Dataset entries:
[Start of section]
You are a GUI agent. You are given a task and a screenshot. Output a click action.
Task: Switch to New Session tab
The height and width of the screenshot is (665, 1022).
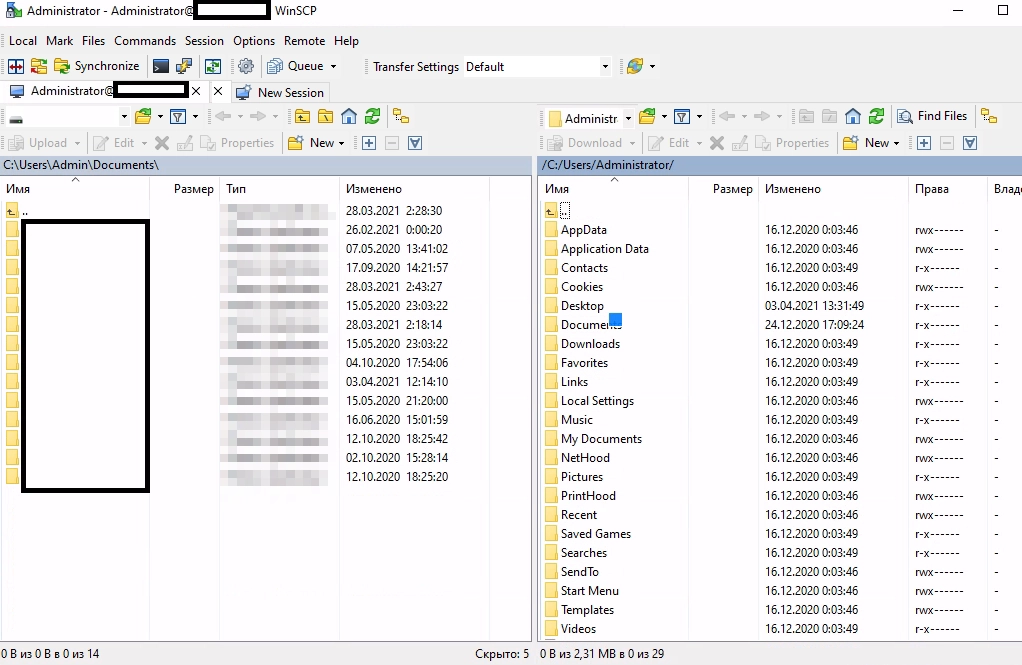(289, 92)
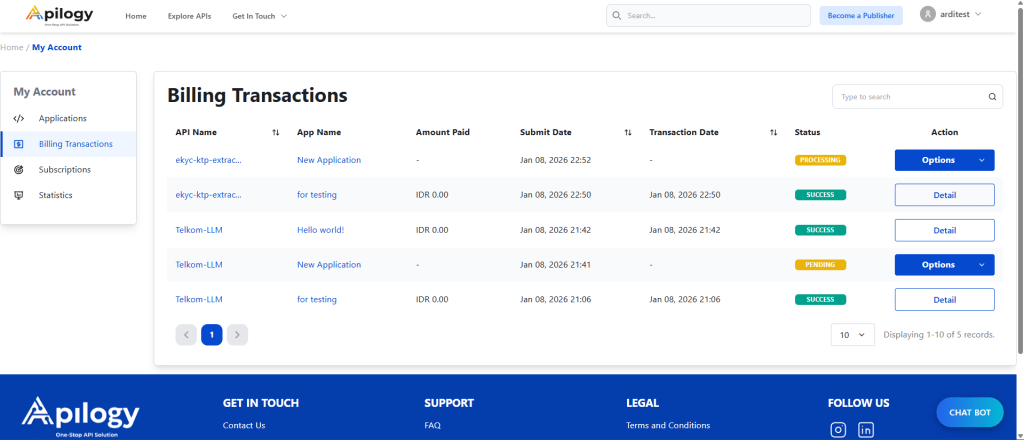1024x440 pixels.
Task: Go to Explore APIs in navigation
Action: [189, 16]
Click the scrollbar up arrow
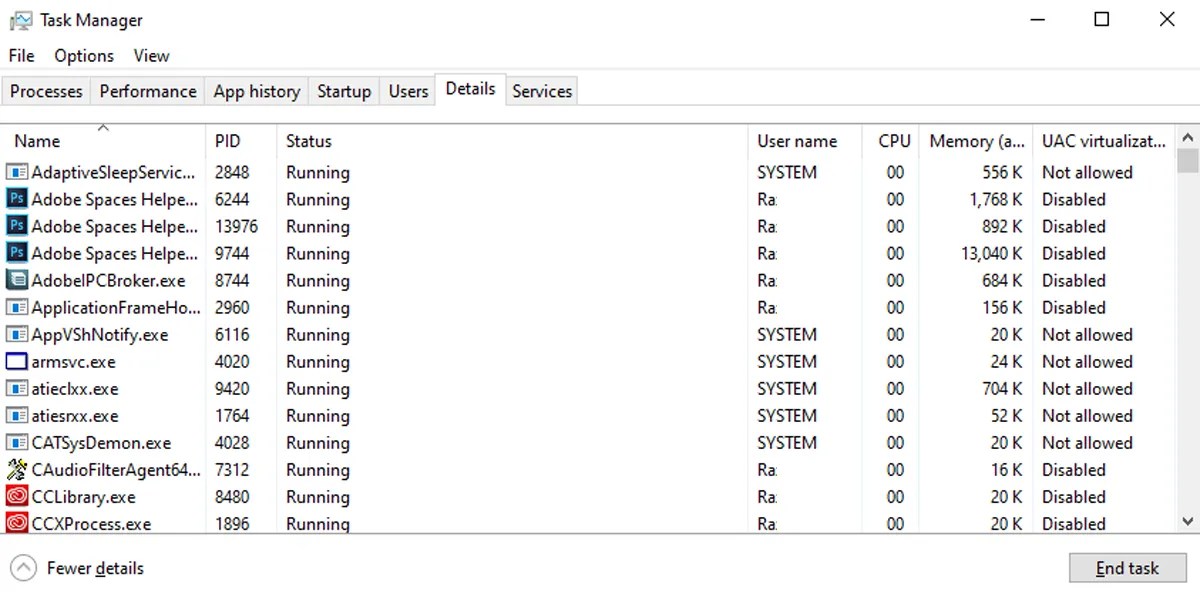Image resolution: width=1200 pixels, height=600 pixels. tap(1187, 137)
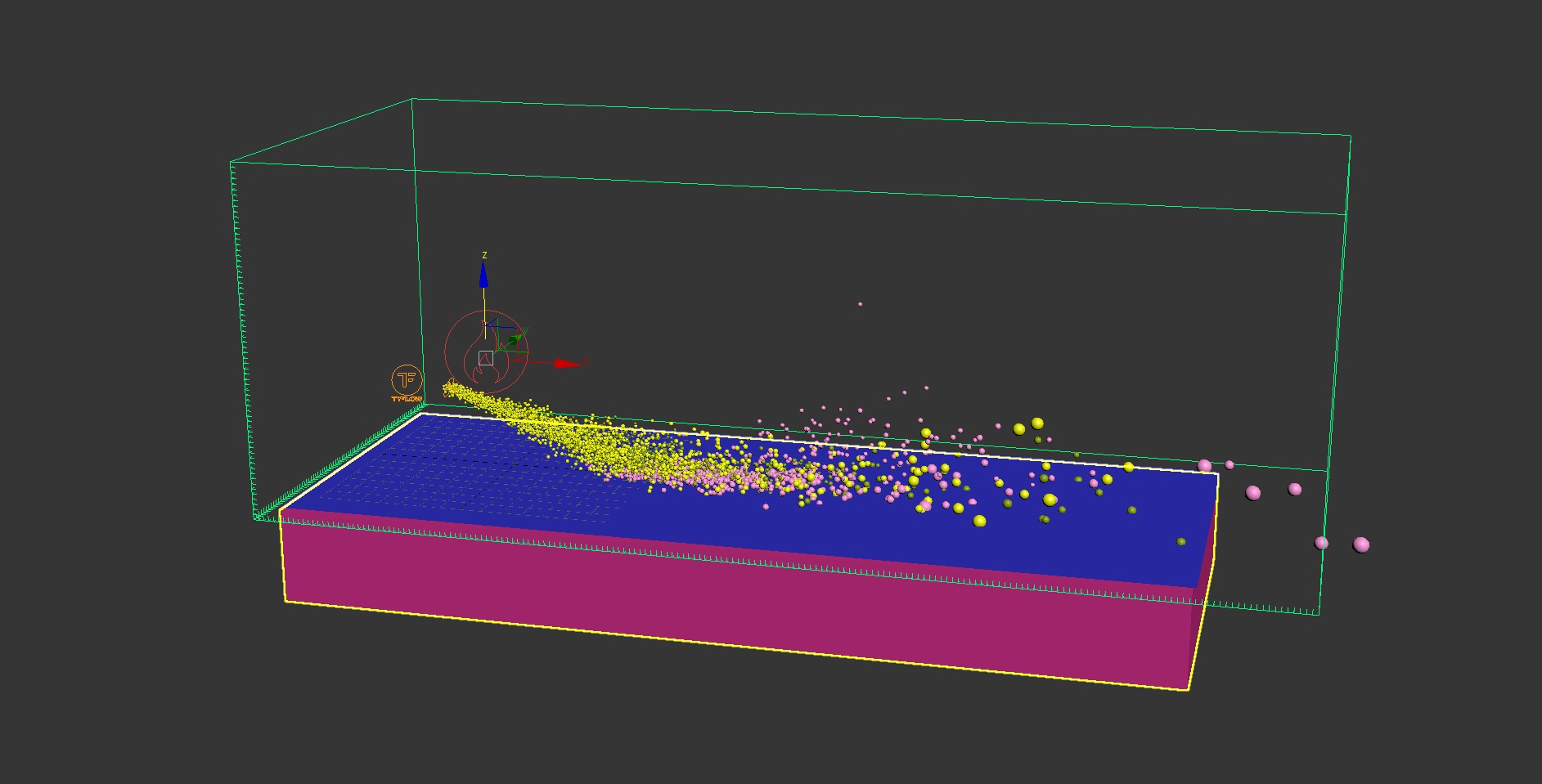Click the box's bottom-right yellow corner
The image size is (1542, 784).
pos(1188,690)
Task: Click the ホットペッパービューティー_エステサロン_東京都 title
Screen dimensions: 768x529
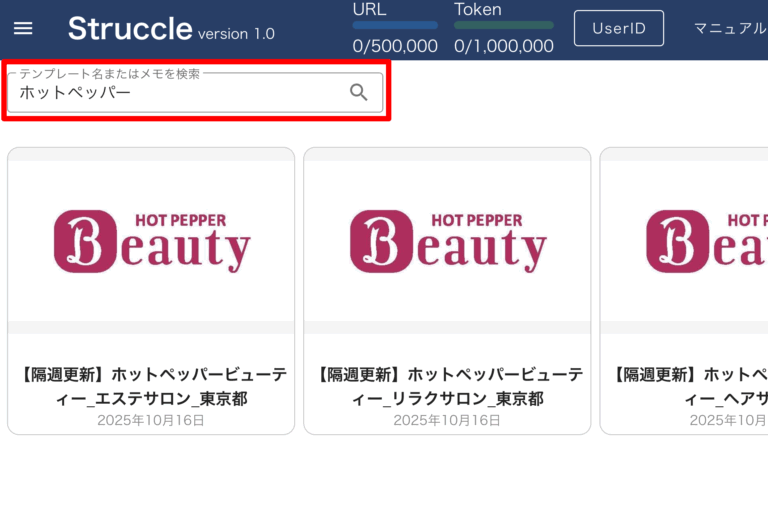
[End of section]
→ What is required
Text only, no pictures: copy every entry exactly.

→ Exercise result
You are a GUI agent. You are given a task and a screenshot. Output a click action.
Task: Switch to New Session tab
The height and width of the screenshot is (665, 1022).
(289, 92)
1024x440 pixels.
Task: Go to Explore APIs in navigation
Action: [189, 16]
Click the scrollbar up arrow
Image resolution: width=1200 pixels, height=600 pixels. tap(1187, 137)
Click the box's bottom-right yellow corner
The image size is (1542, 784).
pos(1188,690)
Task: Click the ホットペッパービューティー_エステサロン_東京都 title
Screen dimensions: 768x529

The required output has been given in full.